Can you change lid behaviour of M1 MacBook Pros?

If you’ve got an M1 notebook, MacBook Air or Pro, you’ll be familiar with its behaviour: whenever you open its lid, it’ll wake from sleep or start up if it has been shut down. Although in the great majority of cases, this suits users fine, there are times when you might want to clean the screen or keyboard without it starting up. As some have discovered, inserting even a thin cloth over the keyboard can lead to inadvertent waking or starting up, resulting in unintended battery discharge when the Mac’s not in use.

The simple answer would be to disable this behaviour, and require that Mac to wake or boot only when the Power button is pressed, the behaviour of some older notebook models.

There are two different settings involved here: when a Mac is shut down, actions which initiate the boot process are controlled by settings in NVRAM; those which affect the decision to wake from sleep are controlled by the System Management Controller (SMC) through pmset. I look at those in turn.

NVRAM

This is currently a difficult area with M1 Macs, as you can change settings stored in NVRAM, but there’s no effective way to reset them, other than by performing a restore in DFU mode. Yes, you can ‘reset’ NVRAM at the command line, but in order to do so your Mac has to boot in the first place. That means that any change to NVRAM which affects its ability to boot normally makes it impossible to reset the NVRAM and correct the problem. This makes manual NVRAM changes high risk, and not something to experiment with unless you want practice restoring in DFU mode.

Apple doesn’t document the contents of the M1 NVRAM either, so even if you think the variable you’re intending to change is ‘safe’, you could be in for a nasty surprise.

In the past, with Intel notebooks, open lid behaviour has been controlled by an NVRAM variable with the key AutoBoot. This doesn’t appear to be the case with M1 Macs, although they have a variable with the key auto-boot which might appear similar. This is common with at least some iOS/iPadOS devices, where the auto-boot value has nothing to do with lid behaviour, of course. Experience in setting AutoBoot or setting auto-boot to false shows that this isn’t a value you want to change. Far from auto-boot determining lid behaviour, it appears to result in boot failure.

Thus it doesn’t appear possible to change lid behaviour in the current NVRAM, and any experimentation isn’t going to be easy because of the risk of rendering that M1 Mac unbootable.

pmset

The command tool pmset gives most extensive control over SMC settings in all Macs. Among its range of settings are:

  • lidwake – wake the machine when the laptop lid (or clamshell) is opened (value = 0/1)
  • acwake – wake the machine when power source (AC/battery) is changed (value = 0/1)

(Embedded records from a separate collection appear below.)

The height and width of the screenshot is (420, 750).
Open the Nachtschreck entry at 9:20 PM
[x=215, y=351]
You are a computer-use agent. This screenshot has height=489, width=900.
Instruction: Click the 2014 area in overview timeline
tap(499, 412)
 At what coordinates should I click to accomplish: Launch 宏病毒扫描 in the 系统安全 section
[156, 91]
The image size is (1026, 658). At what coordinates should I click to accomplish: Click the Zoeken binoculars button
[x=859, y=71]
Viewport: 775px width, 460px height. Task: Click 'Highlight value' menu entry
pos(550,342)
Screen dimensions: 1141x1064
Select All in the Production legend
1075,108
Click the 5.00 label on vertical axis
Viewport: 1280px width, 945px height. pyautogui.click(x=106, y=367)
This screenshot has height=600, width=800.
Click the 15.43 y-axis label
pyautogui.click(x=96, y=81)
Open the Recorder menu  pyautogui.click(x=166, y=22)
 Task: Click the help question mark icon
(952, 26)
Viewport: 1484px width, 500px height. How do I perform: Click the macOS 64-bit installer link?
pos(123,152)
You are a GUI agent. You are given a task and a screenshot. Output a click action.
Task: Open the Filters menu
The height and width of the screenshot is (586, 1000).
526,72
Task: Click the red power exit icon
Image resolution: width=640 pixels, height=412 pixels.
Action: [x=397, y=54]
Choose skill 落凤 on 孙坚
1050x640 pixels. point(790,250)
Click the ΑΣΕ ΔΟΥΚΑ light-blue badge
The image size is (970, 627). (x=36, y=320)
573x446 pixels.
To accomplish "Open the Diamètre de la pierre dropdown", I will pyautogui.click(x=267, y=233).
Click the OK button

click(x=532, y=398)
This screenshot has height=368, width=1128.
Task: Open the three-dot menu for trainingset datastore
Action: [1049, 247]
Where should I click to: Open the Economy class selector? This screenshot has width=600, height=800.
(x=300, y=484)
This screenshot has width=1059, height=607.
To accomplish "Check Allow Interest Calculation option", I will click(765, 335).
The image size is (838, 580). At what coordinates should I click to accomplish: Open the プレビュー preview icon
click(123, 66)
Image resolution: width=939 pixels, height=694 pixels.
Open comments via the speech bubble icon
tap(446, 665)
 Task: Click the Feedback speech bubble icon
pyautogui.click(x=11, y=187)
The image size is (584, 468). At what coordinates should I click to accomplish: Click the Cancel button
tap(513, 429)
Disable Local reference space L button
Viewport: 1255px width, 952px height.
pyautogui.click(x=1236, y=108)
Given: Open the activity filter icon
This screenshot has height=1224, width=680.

according to its man page. However, viewing current settings using pmset -g on an M1 Pro doesn’t show any values for them:
System-wide power settings:
Currently in use:
standby 1
Sleep On Power Button 1
hibernatefile /var/vm/sleepimage
powernap 1
disksleep 0
sleep 1 (sleep prevented by powerd)
hibernatemode 3
ttyskeepawake 1
displaysleep 15
tcpkeepalive 1
lowpowermode 0

Setting lidwake or acwake to either 0 or 1 using pmset has no effect at all on sleep behaviour. Opening the lid invariably wakes a sleeping M1, while connecting or disconnecting the charging lead doesn’t. It thus appears that neither lidwake nor acwake are supported by M1 Macs at present.

Conclusions

It’s not currently possible to change the effects of opening the lid of an M1 notebook computer. Being able to do so depends on a future update to the M1 firmware and macOS.

Tampering with the NVRAM of the M1 chip isn’t advisable, as any misconfiguration could require a full restore in DFU mode, as there’s no way to functionally reset it.